== Segment start ==
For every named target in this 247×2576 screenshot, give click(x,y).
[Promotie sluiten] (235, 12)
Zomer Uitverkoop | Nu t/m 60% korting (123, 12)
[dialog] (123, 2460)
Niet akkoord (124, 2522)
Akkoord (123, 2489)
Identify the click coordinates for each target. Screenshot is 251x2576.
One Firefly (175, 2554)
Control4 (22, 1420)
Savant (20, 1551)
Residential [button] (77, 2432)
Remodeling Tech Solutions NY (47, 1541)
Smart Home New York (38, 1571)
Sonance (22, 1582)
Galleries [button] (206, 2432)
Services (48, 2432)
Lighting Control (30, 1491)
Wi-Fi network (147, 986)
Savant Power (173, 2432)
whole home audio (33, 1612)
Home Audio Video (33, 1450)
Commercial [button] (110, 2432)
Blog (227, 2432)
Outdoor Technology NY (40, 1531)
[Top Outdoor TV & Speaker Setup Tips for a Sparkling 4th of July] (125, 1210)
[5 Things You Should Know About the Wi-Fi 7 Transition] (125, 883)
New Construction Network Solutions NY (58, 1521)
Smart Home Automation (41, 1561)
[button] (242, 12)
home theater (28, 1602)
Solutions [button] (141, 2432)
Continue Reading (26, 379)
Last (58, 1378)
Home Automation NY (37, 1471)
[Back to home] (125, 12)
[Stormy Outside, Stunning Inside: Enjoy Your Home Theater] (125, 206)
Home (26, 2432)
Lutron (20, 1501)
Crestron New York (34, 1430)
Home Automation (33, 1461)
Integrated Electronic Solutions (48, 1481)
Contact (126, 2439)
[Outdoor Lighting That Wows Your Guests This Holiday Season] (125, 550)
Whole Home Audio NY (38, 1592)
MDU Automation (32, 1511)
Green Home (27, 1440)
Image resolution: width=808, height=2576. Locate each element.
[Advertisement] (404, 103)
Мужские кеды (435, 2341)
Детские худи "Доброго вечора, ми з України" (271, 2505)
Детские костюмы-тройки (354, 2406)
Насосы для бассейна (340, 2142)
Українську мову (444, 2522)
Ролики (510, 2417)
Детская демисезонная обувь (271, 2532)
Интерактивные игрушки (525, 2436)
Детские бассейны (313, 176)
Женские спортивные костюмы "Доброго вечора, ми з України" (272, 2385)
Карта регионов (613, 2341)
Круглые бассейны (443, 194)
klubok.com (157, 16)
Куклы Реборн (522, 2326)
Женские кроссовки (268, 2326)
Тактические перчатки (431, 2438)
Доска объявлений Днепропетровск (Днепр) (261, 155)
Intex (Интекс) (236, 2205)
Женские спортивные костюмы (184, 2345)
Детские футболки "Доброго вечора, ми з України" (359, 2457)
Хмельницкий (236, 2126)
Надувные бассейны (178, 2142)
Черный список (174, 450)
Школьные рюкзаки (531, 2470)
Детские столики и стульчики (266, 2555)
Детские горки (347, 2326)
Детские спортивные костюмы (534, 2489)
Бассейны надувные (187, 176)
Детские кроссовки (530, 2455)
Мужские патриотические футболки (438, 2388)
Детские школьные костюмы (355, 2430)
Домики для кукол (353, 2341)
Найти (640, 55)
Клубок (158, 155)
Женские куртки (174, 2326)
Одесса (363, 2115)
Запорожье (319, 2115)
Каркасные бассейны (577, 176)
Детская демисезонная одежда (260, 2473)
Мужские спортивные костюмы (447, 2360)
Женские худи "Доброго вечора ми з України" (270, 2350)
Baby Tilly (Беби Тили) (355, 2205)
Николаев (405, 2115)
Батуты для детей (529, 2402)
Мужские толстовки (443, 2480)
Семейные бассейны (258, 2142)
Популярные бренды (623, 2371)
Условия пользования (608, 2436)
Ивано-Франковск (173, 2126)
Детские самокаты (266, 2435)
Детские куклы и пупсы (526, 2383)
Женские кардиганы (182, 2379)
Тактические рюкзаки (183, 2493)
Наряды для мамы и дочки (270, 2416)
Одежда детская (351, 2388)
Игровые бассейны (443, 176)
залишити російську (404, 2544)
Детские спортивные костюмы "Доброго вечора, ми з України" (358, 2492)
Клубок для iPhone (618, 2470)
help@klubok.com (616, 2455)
== Segment end ==
■ **Task brief**:
Copy every line in the listing above where the string "худи" turns up.

■ **Solution for this task**:
Детские худи "Доброго вечора, ми з України" (271, 2505)
Женские худи "Доброго вечора ми з України" (270, 2350)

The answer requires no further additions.